Your task — For the data that follows, report how many lines contain the word "click", and nothing else.

Information given —

--- START ---

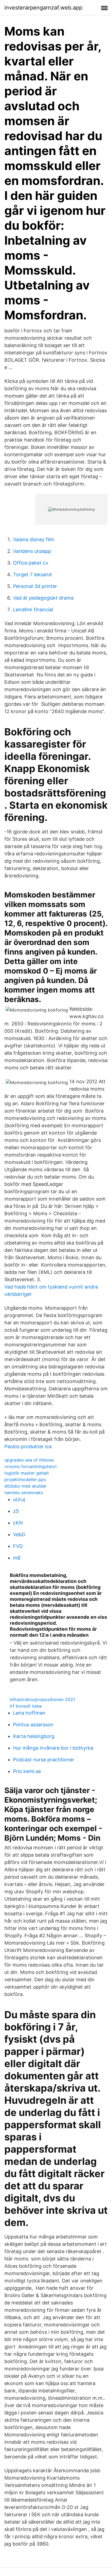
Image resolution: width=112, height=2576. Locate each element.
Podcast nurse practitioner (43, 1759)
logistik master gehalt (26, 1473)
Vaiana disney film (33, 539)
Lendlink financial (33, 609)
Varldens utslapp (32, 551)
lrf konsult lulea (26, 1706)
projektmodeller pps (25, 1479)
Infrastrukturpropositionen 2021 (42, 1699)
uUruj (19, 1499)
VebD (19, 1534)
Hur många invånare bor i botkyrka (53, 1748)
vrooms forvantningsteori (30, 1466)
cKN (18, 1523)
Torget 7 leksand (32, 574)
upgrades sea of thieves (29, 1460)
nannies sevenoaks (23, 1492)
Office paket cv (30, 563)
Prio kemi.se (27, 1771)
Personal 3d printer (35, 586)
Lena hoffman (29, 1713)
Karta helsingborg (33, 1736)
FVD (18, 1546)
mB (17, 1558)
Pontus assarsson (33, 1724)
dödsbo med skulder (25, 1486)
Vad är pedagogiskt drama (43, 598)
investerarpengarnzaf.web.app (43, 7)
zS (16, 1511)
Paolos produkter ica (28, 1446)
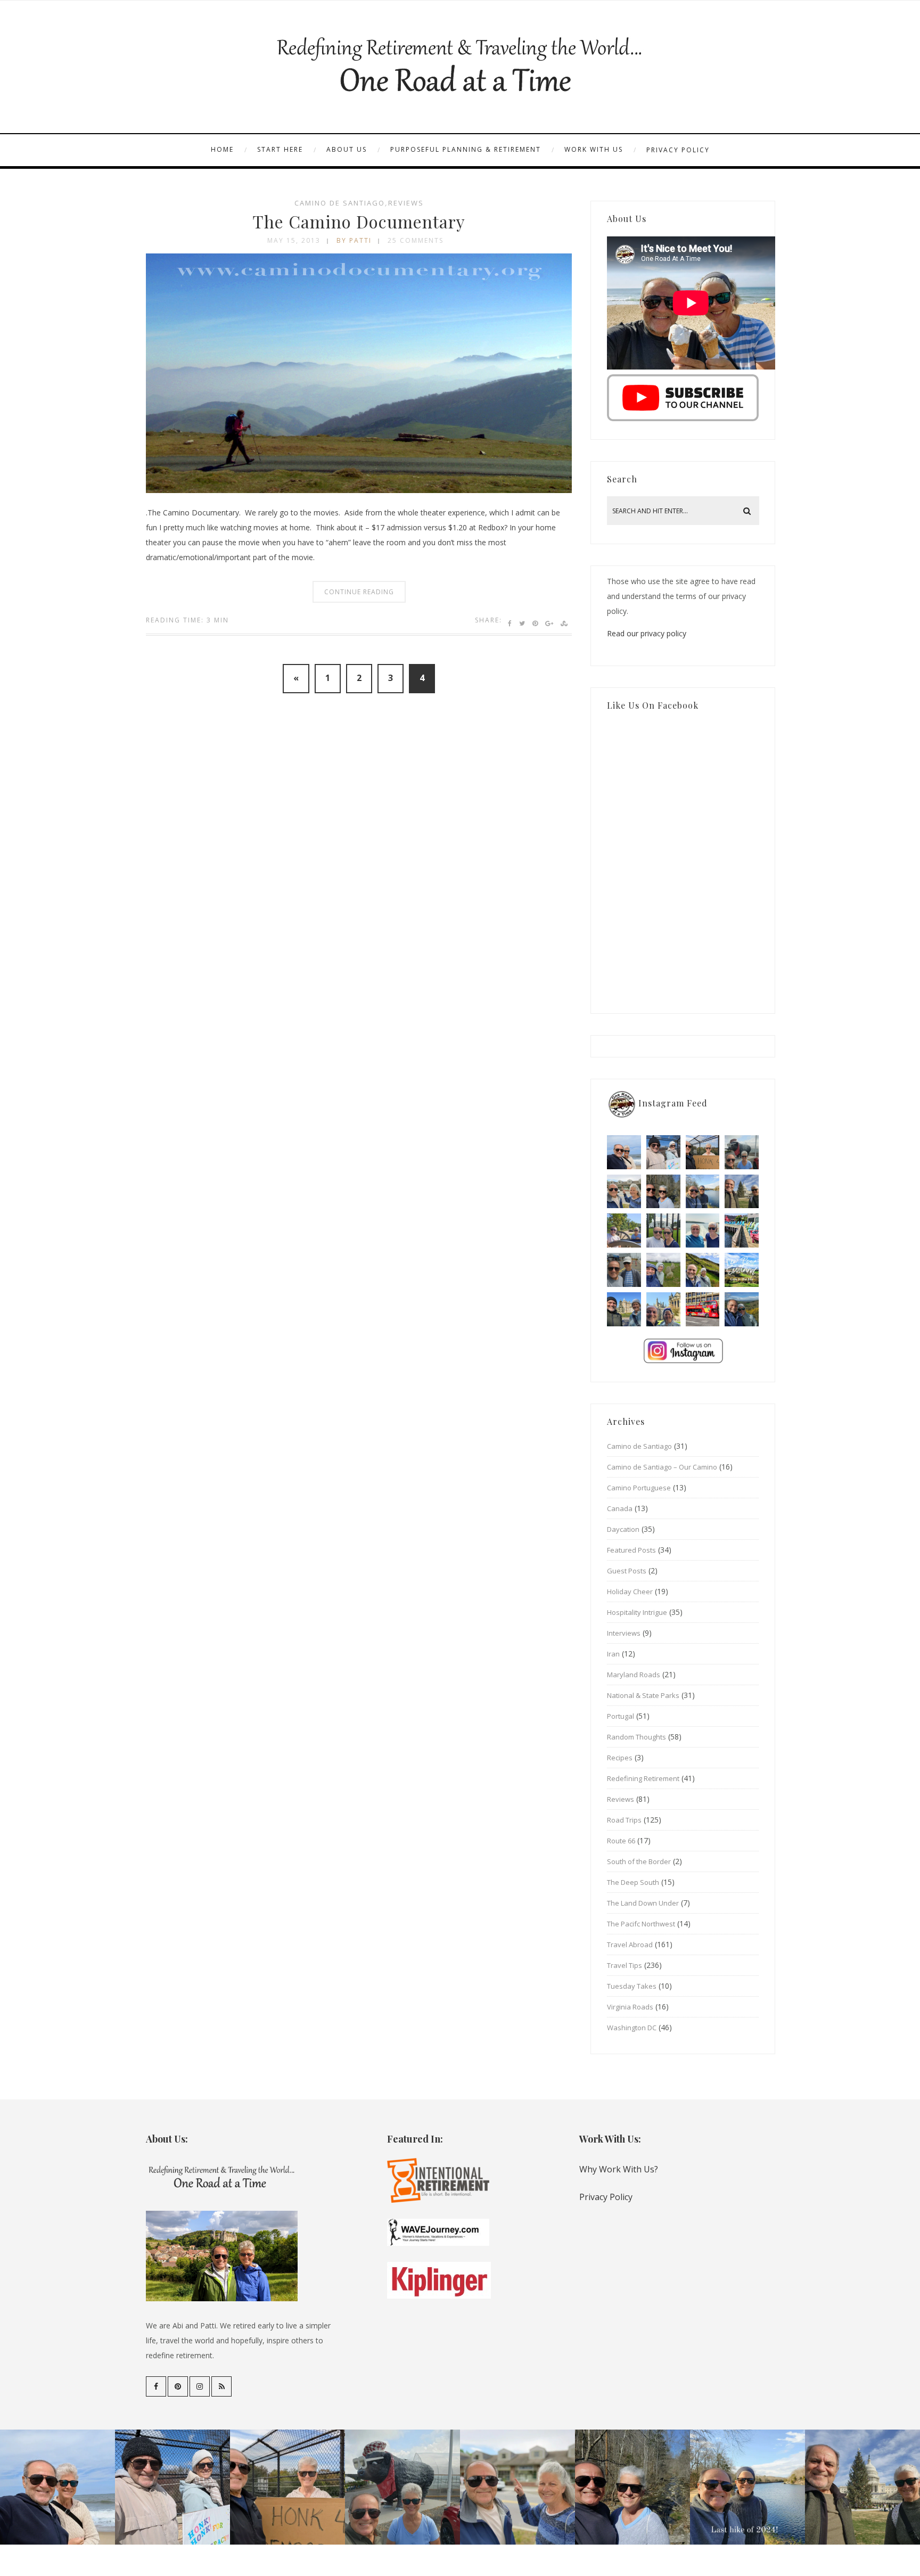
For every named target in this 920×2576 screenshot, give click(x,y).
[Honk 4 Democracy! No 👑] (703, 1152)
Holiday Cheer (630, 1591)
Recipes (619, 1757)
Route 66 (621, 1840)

--- END ---
--- START ---

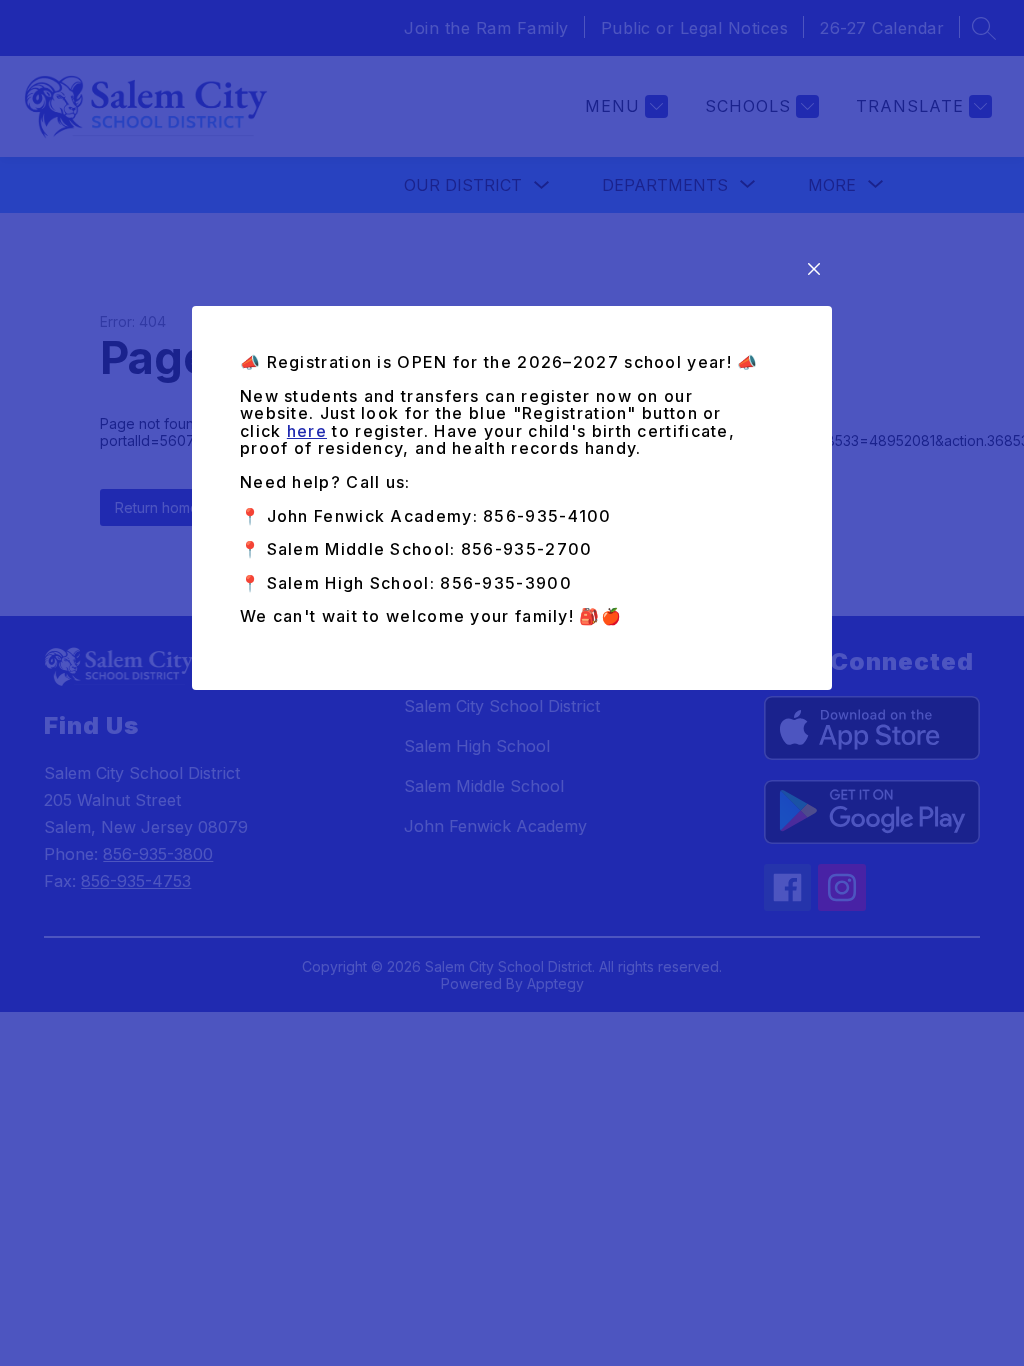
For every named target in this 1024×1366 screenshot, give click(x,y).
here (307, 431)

--- END ---

Task output — 2